DAMON WARREN, PETITIONER,
v.
ROBERT ERCOLE, SUPERINTENDENT, GREEN HAVEN CORRECTIONAL FACILITY RESPONDENT.



The opinion of the court was delivered by: John Gleeson, District Judge

FOR ONLINE PUBLICATION ONLY

MEMORANDUM AND ORDER

Damon Warren, a prisoner incarcerated in the Green Haven Correctional Facility pursuant to a judgment of the New York State Supreme Court, Kings County, petitions for a writ of habeas corpus under 28 U.S.C. § 2254. Warren challenges his conviction following a jury trial of one count of assault in the first degree, two counts of criminal possession of a weapon in the second degree, and one count of criminal possession of a weapon in the third degree. He seeks habeas relief on the nine grounds discussed below. For the reasons set forth below, the petition is denied.

BACKGROUND

A. The Offense Conduct

The government's evidence at trial established that shortly before 2:00 AM on October 20, 2001, Warren, accompanied by an unnamed individual, repeatedly shot at the abdomen and lower back of the unarmed Jocelyn Pierre.

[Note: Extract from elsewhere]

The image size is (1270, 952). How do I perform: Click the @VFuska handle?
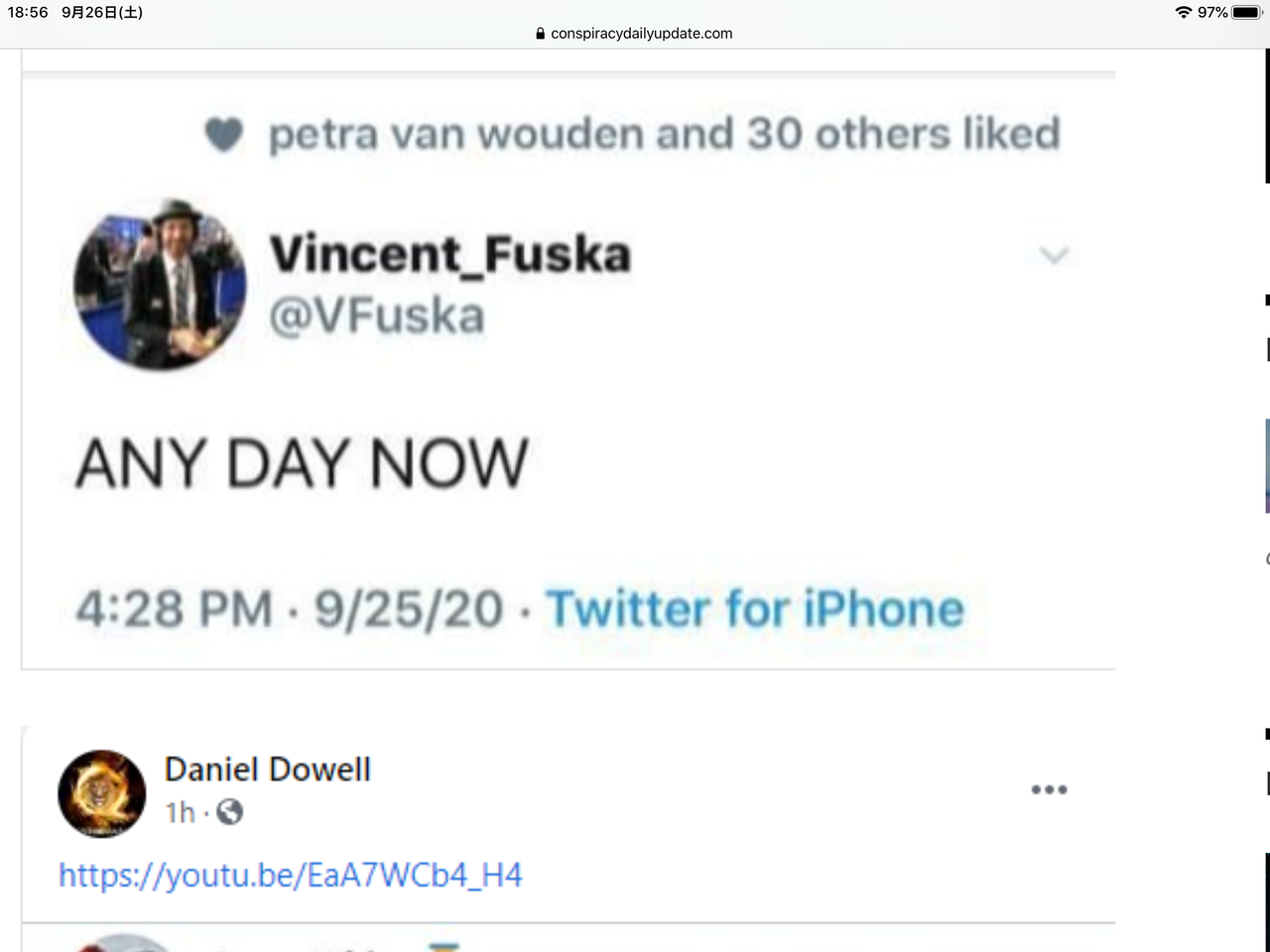[x=377, y=316]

About an hour before the shooting, Brooklyn resident Greta Mack had looked out the window of her apartment and saw that her van was parked too far from the curb. She noticed two individuals standing near her car. One was the petitioner Damon Warren, known to Mack as "Bones." Mack had known Warren for ten years, and had attended bible classes with Warren's mother.

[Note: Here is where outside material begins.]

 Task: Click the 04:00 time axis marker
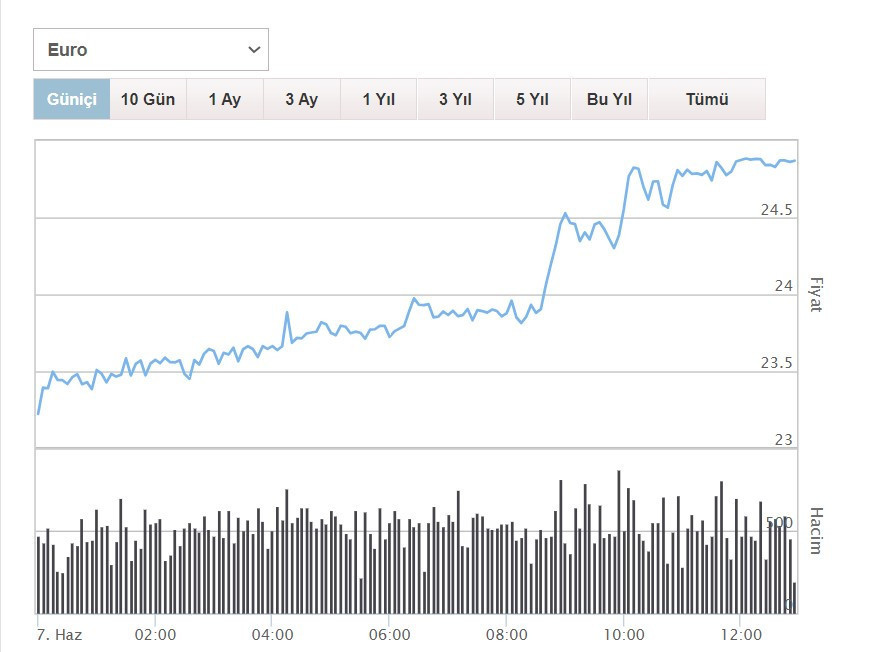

Mack went outside to move the car, but once she got into it, she decided to go to the store to get some beer, even though she already had had a couple of drinks. She went back inside to get her pocketbook. As Mack was leaving the building to return to her car, her son, John Mack, and his friends, Romain Abelson and Jocelyn Pierre saw her leaving and decided to join her.

As Mack was driving her van away from its parking space, she accidentally struck the parked car behind her, and its car alarm went off. Warren started to walk toward the van. Abelson, Pierre, Greta Mack and John Mack all exited the van. Sensing imminent danger, John urged his mother to return to her apartment, but to no avail. Greta Mack saw Warren shoot at Pierre. Greta and John Mack began to run away by the third shot. Warren started firing at them, but they were able to escape unharmed. When Pierre's friends came to his aid, Warren fired at them as well. As a result of Warren's acts, Pierre was permanently paralyzed.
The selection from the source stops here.